ACTIVITY: Your answer must consist of exactly the lines below, starting with the line with "Task: Click the Apply button" and going on through the line with "Given: Click the pane", and nothing else.

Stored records
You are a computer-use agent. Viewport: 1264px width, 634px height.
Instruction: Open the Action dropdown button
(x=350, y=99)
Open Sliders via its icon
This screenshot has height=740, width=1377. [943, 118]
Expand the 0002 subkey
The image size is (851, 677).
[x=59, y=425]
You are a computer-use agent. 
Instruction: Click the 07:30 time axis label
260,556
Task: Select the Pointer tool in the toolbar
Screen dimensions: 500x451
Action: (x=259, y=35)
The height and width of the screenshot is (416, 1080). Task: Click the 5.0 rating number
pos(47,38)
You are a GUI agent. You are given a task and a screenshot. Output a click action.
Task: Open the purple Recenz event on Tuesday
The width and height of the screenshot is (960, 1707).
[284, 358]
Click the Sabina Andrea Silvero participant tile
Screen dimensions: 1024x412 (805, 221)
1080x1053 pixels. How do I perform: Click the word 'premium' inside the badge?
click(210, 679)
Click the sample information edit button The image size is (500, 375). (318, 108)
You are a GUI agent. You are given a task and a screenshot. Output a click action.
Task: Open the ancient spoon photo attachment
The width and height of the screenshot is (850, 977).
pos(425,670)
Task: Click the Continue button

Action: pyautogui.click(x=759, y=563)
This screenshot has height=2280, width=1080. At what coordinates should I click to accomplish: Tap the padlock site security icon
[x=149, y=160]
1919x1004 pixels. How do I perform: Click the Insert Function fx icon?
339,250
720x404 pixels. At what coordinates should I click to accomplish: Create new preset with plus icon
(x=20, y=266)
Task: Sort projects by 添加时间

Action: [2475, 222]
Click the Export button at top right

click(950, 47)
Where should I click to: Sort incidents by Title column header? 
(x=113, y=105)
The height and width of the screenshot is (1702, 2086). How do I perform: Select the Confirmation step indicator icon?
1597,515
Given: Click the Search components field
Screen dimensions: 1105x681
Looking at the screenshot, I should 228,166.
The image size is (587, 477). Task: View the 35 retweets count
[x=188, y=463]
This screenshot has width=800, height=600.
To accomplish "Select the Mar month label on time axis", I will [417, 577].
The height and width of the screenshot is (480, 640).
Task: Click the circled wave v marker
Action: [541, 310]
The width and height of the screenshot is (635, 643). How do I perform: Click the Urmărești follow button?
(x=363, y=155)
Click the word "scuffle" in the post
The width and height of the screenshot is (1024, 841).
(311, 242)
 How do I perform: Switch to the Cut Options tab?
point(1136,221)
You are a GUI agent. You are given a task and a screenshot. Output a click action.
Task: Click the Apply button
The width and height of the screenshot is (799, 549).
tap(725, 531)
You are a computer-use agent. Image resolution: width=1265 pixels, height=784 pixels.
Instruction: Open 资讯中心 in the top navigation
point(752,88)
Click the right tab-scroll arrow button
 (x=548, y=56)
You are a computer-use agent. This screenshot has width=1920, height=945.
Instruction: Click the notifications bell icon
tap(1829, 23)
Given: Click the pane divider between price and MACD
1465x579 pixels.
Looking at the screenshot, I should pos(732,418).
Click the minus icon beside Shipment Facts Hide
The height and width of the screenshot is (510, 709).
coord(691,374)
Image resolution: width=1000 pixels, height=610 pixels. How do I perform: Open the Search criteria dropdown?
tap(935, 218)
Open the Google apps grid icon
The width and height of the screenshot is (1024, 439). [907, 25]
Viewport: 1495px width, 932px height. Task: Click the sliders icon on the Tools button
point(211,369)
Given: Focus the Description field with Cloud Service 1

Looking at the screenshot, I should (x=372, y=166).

ANSWER SPACE:
Task: Click the Apply button
The width and height of the screenshot is (799, 549).
tap(725, 531)
You are a computer-use agent. Image resolution: width=1265 pixels, height=784 pixels.
Instruction: Open 资讯中心 in the top navigation
point(752,88)
Click the right tab-scroll arrow button
 (x=548, y=56)
You are a computer-use agent. This screenshot has width=1920, height=945.
Instruction: Click the notifications bell icon
tap(1829, 23)
Given: Click the pane divider between price and MACD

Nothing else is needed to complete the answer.